## Problem to solve
Write out each record a second time, exactly.

## Excerpted data

--- START ---

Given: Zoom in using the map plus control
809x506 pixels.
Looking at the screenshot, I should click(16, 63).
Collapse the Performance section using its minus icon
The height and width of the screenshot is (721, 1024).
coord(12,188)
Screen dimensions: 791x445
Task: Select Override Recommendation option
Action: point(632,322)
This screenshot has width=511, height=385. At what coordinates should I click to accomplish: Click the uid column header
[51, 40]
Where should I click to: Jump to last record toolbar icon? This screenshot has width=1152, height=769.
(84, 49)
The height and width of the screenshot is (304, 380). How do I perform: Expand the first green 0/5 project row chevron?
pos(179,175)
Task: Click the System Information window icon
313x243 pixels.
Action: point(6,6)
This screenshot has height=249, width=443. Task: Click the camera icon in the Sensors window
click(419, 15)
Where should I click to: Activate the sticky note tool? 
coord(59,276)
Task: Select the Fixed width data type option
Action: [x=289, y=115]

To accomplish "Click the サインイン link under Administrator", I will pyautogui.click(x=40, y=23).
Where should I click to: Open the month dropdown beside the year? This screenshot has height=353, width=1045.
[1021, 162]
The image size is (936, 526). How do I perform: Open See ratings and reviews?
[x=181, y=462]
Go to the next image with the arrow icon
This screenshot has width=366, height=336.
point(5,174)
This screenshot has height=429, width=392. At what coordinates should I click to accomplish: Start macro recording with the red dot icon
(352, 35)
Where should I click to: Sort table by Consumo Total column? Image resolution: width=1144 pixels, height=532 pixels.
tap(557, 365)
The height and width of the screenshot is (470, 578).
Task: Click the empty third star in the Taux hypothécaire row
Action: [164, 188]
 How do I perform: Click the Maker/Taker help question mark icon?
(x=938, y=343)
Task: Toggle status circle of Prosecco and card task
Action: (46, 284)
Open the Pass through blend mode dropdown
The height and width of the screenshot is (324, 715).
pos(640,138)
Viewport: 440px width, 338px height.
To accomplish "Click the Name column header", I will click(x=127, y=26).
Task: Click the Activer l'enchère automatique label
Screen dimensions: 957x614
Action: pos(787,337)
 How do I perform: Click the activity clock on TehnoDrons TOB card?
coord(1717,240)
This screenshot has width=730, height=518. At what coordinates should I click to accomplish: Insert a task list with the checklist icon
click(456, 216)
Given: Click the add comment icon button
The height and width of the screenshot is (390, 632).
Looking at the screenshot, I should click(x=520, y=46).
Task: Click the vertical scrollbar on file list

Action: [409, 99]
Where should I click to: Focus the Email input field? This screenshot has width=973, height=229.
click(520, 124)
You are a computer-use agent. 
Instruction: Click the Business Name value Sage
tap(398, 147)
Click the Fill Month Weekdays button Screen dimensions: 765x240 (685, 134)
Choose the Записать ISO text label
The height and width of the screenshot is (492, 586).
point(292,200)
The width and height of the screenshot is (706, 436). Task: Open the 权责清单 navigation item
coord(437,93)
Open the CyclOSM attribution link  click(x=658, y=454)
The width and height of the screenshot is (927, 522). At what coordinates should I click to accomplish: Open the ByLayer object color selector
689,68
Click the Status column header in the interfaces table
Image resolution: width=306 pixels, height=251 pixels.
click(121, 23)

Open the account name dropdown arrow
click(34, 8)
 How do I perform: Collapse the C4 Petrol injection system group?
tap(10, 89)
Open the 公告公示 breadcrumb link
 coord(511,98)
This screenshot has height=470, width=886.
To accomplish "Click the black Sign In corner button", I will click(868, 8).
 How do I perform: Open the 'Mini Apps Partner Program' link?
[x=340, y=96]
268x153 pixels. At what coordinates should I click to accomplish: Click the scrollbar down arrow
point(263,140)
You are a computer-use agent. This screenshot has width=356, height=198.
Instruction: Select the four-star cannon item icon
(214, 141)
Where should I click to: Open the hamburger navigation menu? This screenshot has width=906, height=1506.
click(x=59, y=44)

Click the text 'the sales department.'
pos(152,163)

--- END ---

## Exercise result
Given: Zoom in using the map plus control
809x506 pixels.
Looking at the screenshot, I should click(16, 63).
Collapse the Performance section using its minus icon
The height and width of the screenshot is (721, 1024).
coord(12,188)
Screen dimensions: 791x445
Task: Select Override Recommendation option
Action: point(632,322)
This screenshot has width=511, height=385. At what coordinates should I click to accomplish: Click the uid column header
[51, 40]
Where should I click to: Jump to last record toolbar icon? This screenshot has width=1152, height=769.
(84, 49)
The height and width of the screenshot is (304, 380). How do I perform: Expand the first green 0/5 project row chevron?
pos(179,175)
Task: Click the System Information window icon
313x243 pixels.
Action: point(6,6)
This screenshot has height=249, width=443. Task: Click the camera icon in the Sensors window
click(419, 15)
Where should I click to: Activate the sticky note tool? 
coord(59,276)
Task: Select the Fixed width data type option
Action: [x=289, y=115]

To accomplish "Click the サインイン link under Administrator", I will pyautogui.click(x=40, y=23).
Where should I click to: Open the month dropdown beside the year? This screenshot has height=353, width=1045.
[1021, 162]
The image size is (936, 526). How do I perform: Open See ratings and reviews?
[x=181, y=462]
Go to the next image with the arrow icon
This screenshot has width=366, height=336.
point(5,174)
This screenshot has height=429, width=392. At what coordinates should I click to accomplish: Start macro recording with the red dot icon
(352, 35)
Where should I click to: Sort table by Consumo Total column? Image resolution: width=1144 pixels, height=532 pixels.
tap(557, 365)
The height and width of the screenshot is (470, 578).
Task: Click the empty third star in the Taux hypothécaire row
Action: [164, 188]
 How do I perform: Click the Maker/Taker help question mark icon?
(x=938, y=343)
Task: Toggle status circle of Prosecco and card task
Action: (46, 284)
Open the Pass through blend mode dropdown
The height and width of the screenshot is (324, 715).
pos(640,138)
Viewport: 440px width, 338px height.
To accomplish "Click the Name column header", I will click(x=127, y=26).
Task: Click the Activer l'enchère automatique label
Screen dimensions: 957x614
Action: pos(787,337)
 How do I perform: Click the activity clock on TehnoDrons TOB card?
coord(1717,240)
This screenshot has width=730, height=518. At what coordinates should I click to accomplish: Insert a task list with the checklist icon
click(456, 216)
Given: Click the add comment icon button
The height and width of the screenshot is (390, 632).
Looking at the screenshot, I should click(x=520, y=46).
Task: Click the vertical scrollbar on file list

Action: [409, 99]
Where should I click to: Focus the Email input field? This screenshot has width=973, height=229.
click(520, 124)
You are a computer-use agent. 
Instruction: Click the Business Name value Sage
tap(398, 147)
Click the Fill Month Weekdays button Screen dimensions: 765x240 (685, 134)
Choose the Записать ISO text label
The height and width of the screenshot is (492, 586).
point(292,200)
The width and height of the screenshot is (706, 436). Task: Open the 权责清单 navigation item
coord(437,93)
Open the CyclOSM attribution link  click(x=658, y=454)
The width and height of the screenshot is (927, 522). At what coordinates should I click to accomplish: Open the ByLayer object color selector
689,68
Click the Status column header in the interfaces table
Image resolution: width=306 pixels, height=251 pixels.
click(121, 23)

Open the account name dropdown arrow
click(34, 8)
 How do I perform: Collapse the C4 Petrol injection system group?
tap(10, 89)
Open the 公告公示 breadcrumb link
 coord(511,98)
This screenshot has height=470, width=886.
To accomplish "Click the black Sign In corner button", I will click(868, 8).
 How do I perform: Open the 'Mini Apps Partner Program' link?
[x=340, y=96]
268x153 pixels. At what coordinates should I click to accomplish: Click the scrollbar down arrow
point(263,140)
You are a computer-use agent. This screenshot has width=356, height=198.
Instruction: Select the four-star cannon item icon
(214, 141)
Where should I click to: Open the hamburger navigation menu? This screenshot has width=906, height=1506.
click(x=59, y=44)

Click the text 'the sales department.'
pos(152,163)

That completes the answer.